There was a significant difference in the distribution of IMP3 expression intensity levels between NLPHL and LBCL (p < 0.001). Majority of LBCL cases including both THRLBCL and DLBCL,NOS show strong expression of IMP3 with high percentage whereas LP cells in NLPHL revealed more heterogeneous and variable staining with mean expression percentage below 50%. This finding was in contrast with the findings of Mehrjerdi et al. and Rebbeca et al. studies which showed high staining intensity (3+) in 62.5% of the HL group and 21.1% in the non-Hodgkin lymphoma(NHL) with variable staining in DLBCL cases [26, 30]. A reason for this difference might be related to the inclusion of mainly classic type of Hodgkin’s lymphoma and failure to report the percentage and intensity of staining in NLPHL in the mentioned studies. Furthermore, Tang et al. reported that IMP3 was expressed in 100% (10/10) of the NLPHL cases with strong intensity in majority of cases (7/10, 70%) [23]. Another reason for the controversies in the findings of the mentioned studies might be related to the use of different clones of antibody and techniques in the studies.

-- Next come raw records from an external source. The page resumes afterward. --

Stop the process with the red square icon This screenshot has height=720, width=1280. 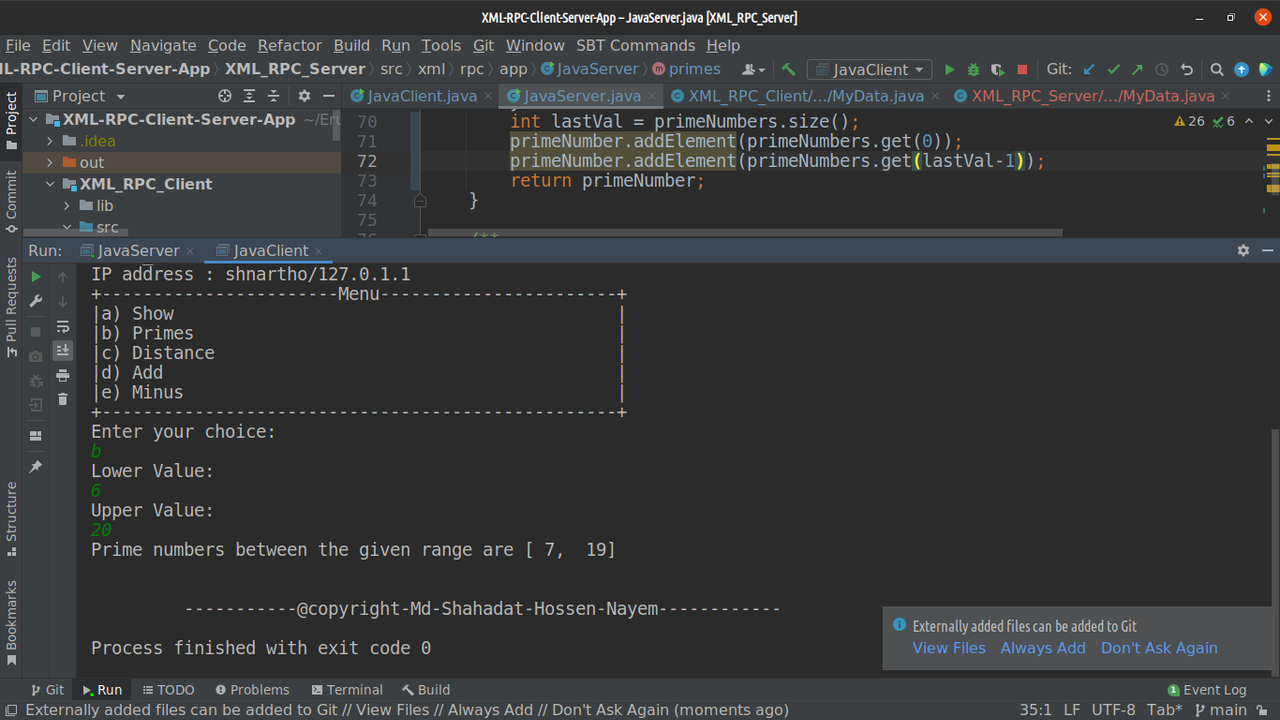pos(1021,69)
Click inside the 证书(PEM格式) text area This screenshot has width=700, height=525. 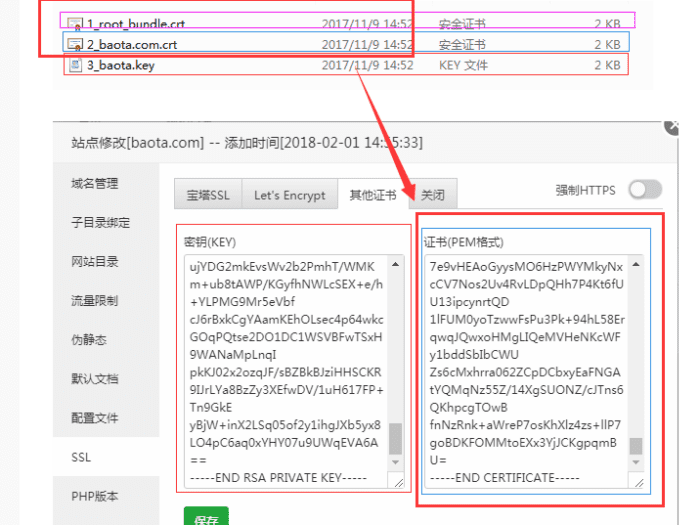tap(525, 360)

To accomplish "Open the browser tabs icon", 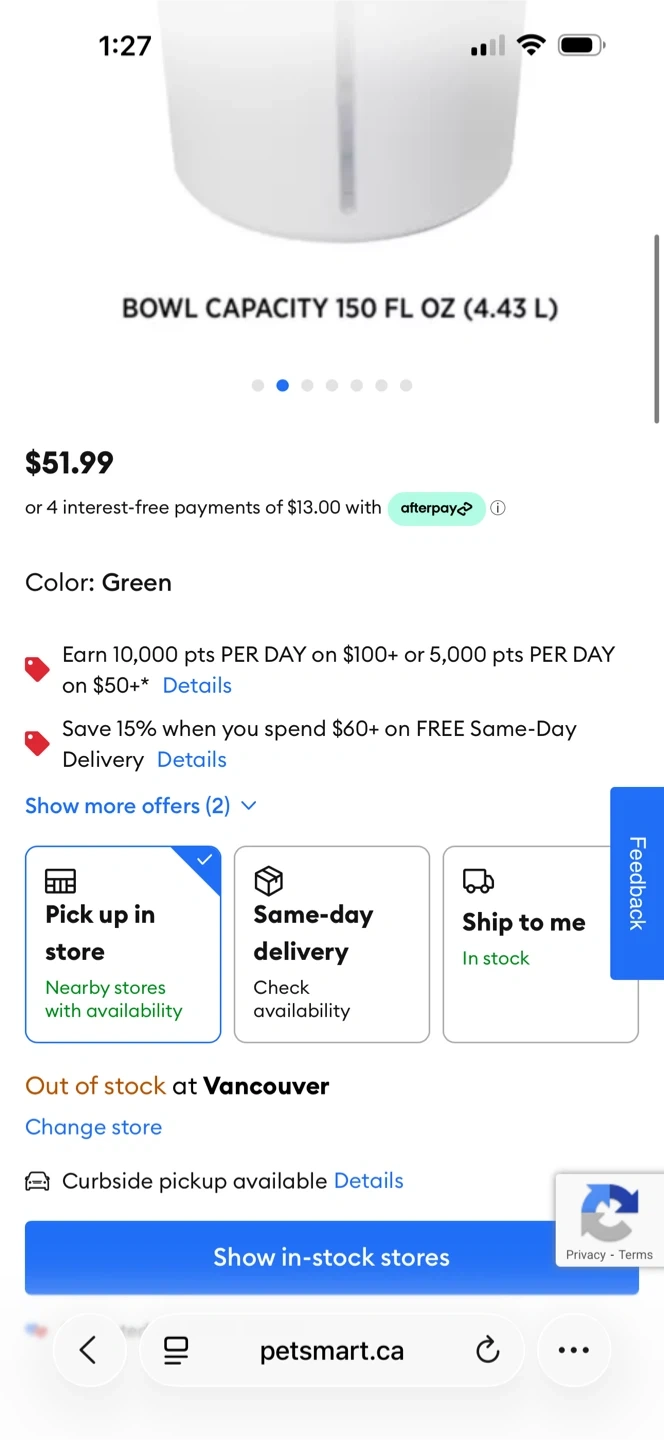I will [x=176, y=1351].
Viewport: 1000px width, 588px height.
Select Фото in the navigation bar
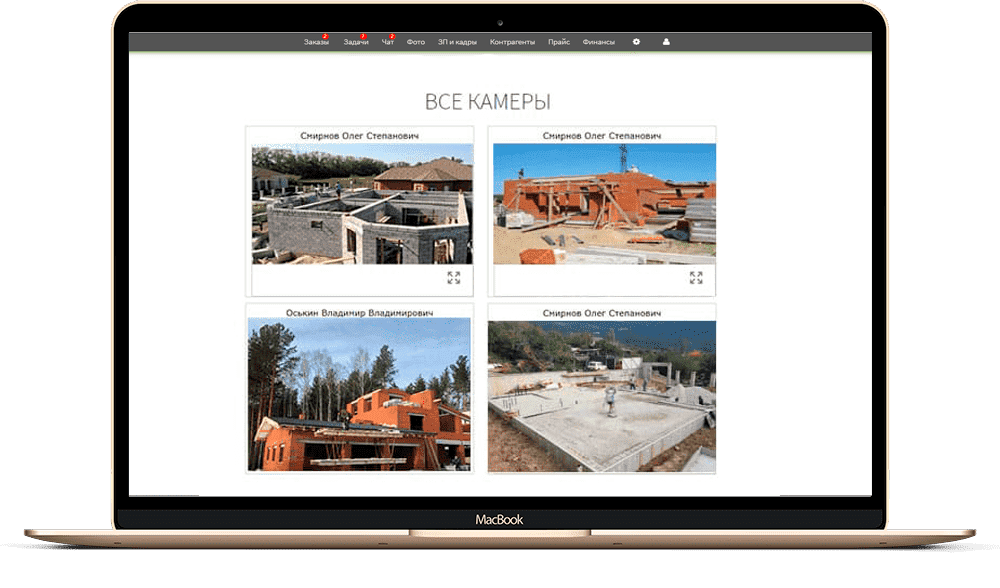click(x=416, y=43)

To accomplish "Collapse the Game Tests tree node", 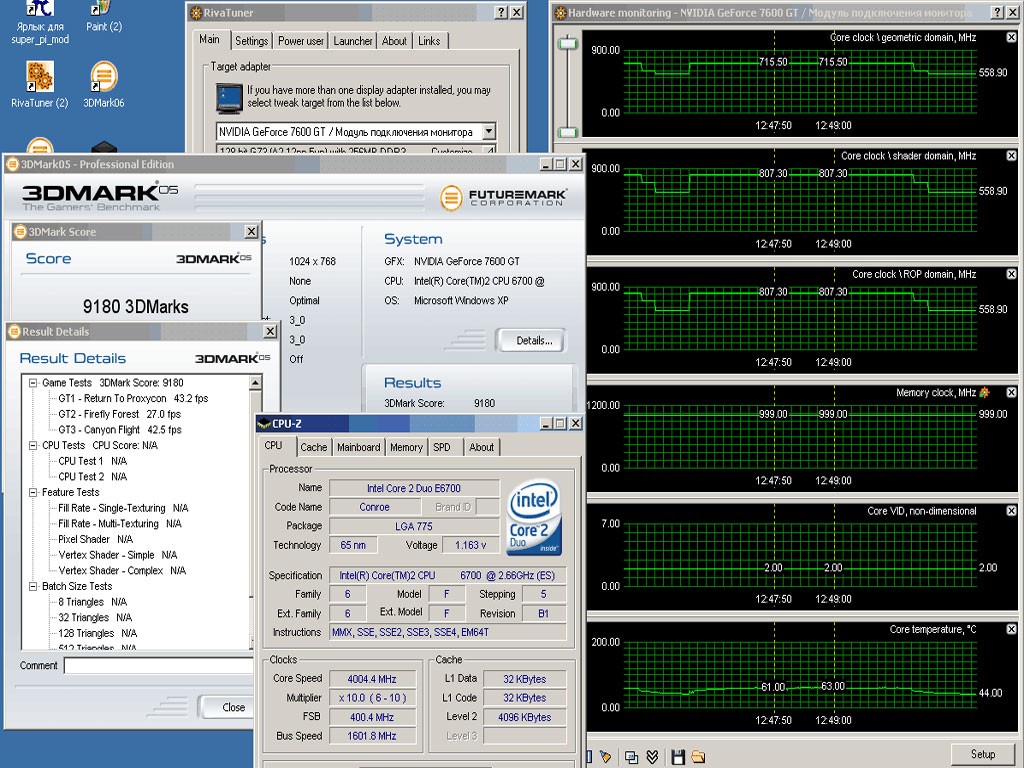I will point(33,383).

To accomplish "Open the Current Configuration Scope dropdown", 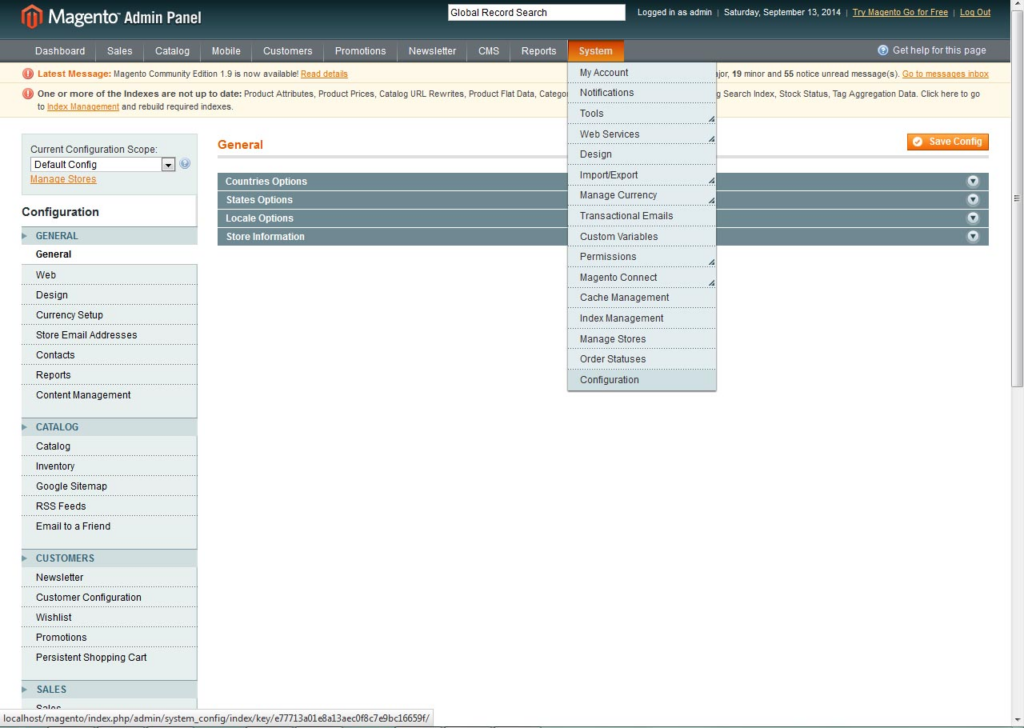I will tap(103, 165).
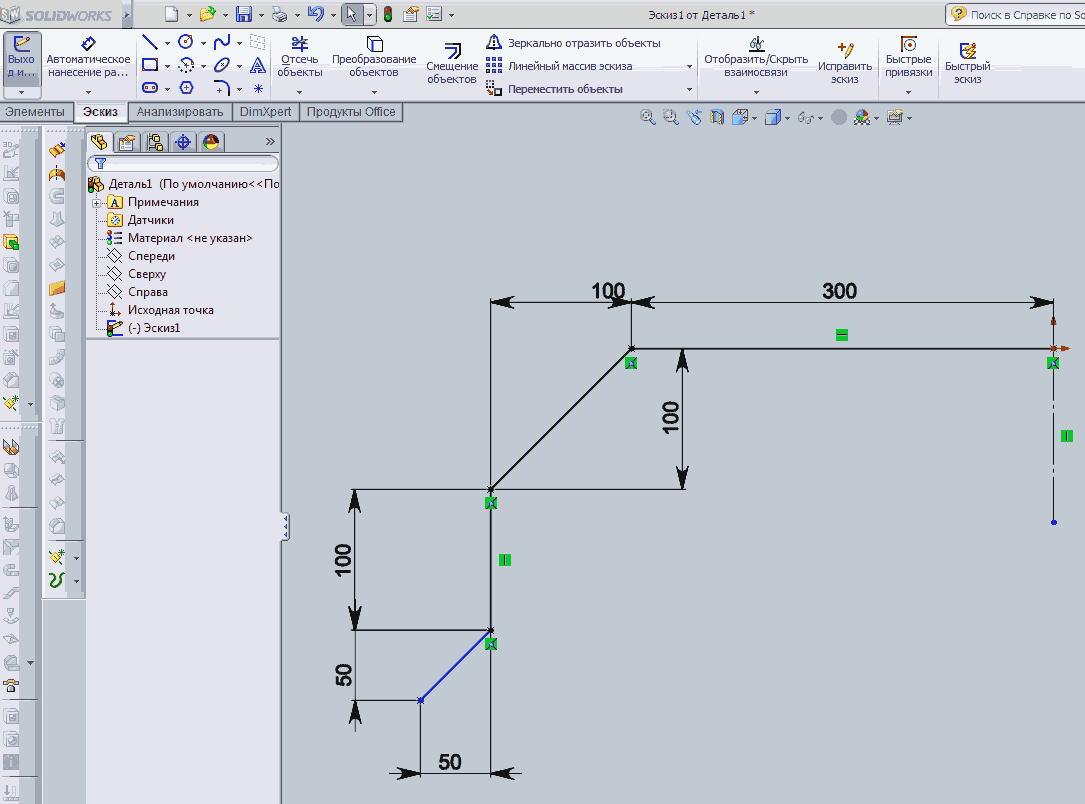Click the SolidWorks help search field
This screenshot has width=1085, height=804.
pyautogui.click(x=1018, y=15)
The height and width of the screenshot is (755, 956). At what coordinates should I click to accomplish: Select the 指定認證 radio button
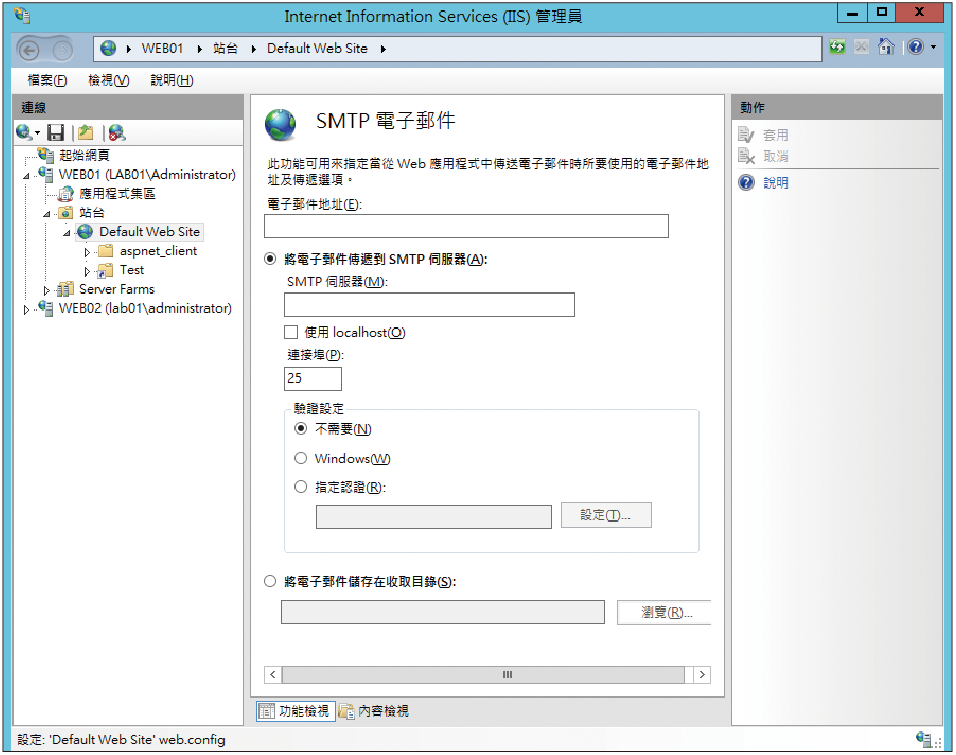[x=301, y=487]
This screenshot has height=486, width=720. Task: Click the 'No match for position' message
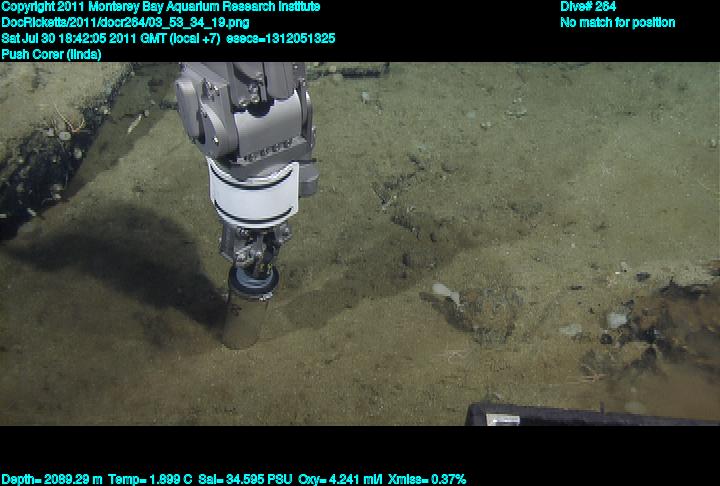617,22
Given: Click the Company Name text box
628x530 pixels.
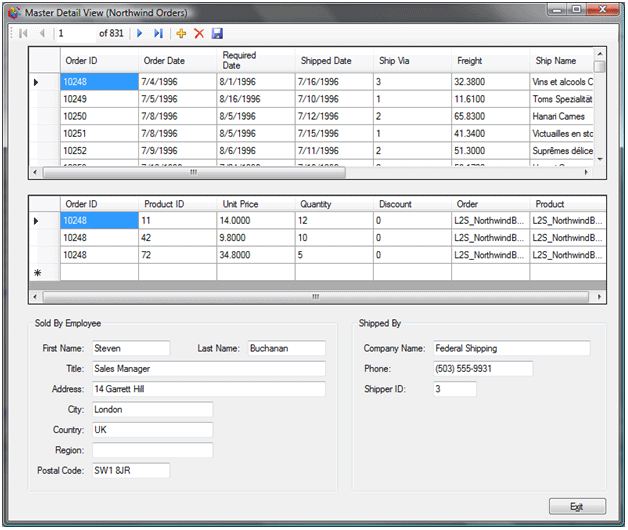Looking at the screenshot, I should [510, 349].
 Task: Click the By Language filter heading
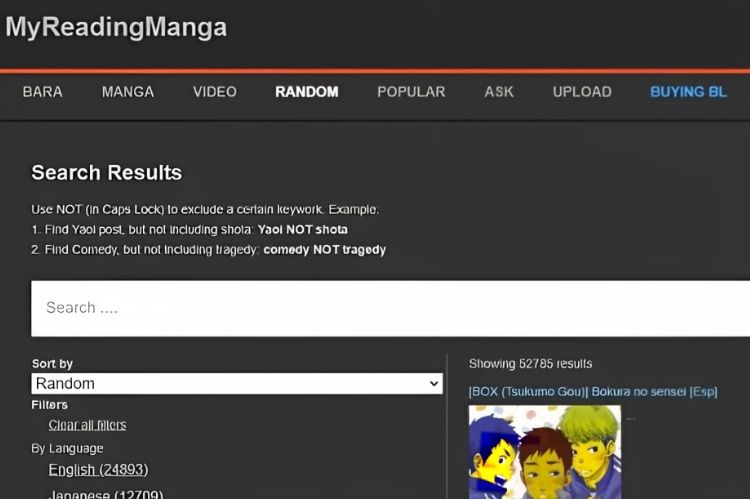tap(67, 449)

Our findings indicated that strong IMP3 expression higher than 55% could differentiate 71.4% of DLBCL tumors from NLPHL. However, this sensitivity was decreased to 56.3% for THRLBCL cases and in the other words, the identified cut-off would better differentiate DLBCL NOS subtype from NLPHL, compare with THRLBCL. Further studies are required to determine whether IMP3 intensity and percentage can differentiate LBCL from NLPHL.

As neoplastic cells in NLPHL are mainly negative for CD30, IMP3 can be used to identify majority of neoplastic LP cells and could be used as complementary marker for the diagnosis of NLPHL.

In our study, IMP3 was expressed in the residual germinal centers of non-neoplastic lymphoid follicles of lymphoma cases, while other parts of lymphoid follicles were negative. This result was comparable to the results of a previous study which showed IMP3 expression in reactive lymphoid follicles (germinal center) and in germinal cell B-cell derived neoplasms (Burkitt and follicular lymphoma). On the other hand, 8–20% of the lymphomas with the origin of non-germinal center (marginal zone, mantle cell, small lymphocytic, B lymphoblastic and anaplastic large cell lymphoma) were positive for IMP3 [23]. This result could be further investigated for classification of DLBCL as germinal center or activated B cell origin.

Expression of IMP3 in background lymphoid cells, also could indicate the possibility of IMP3 expression in activated B and T cells. However, this finding should be investigated in supplementary studies.

Conclusion

Variable staining of IMP3 in NLPHL neoplastic cells in contrast to the strong staining intensity and higher expression percentage of IMP3 in LBCL can be considered as a pathognomonic feature of THRLBCL. However, this hypothesis should be further evaluated. Furthermore, the mechanistic role of IMP3 in initiation and development of Hodgkin’s lymphoma and its potency to be used as a prognostic or therapeutic marker needs to be investigated.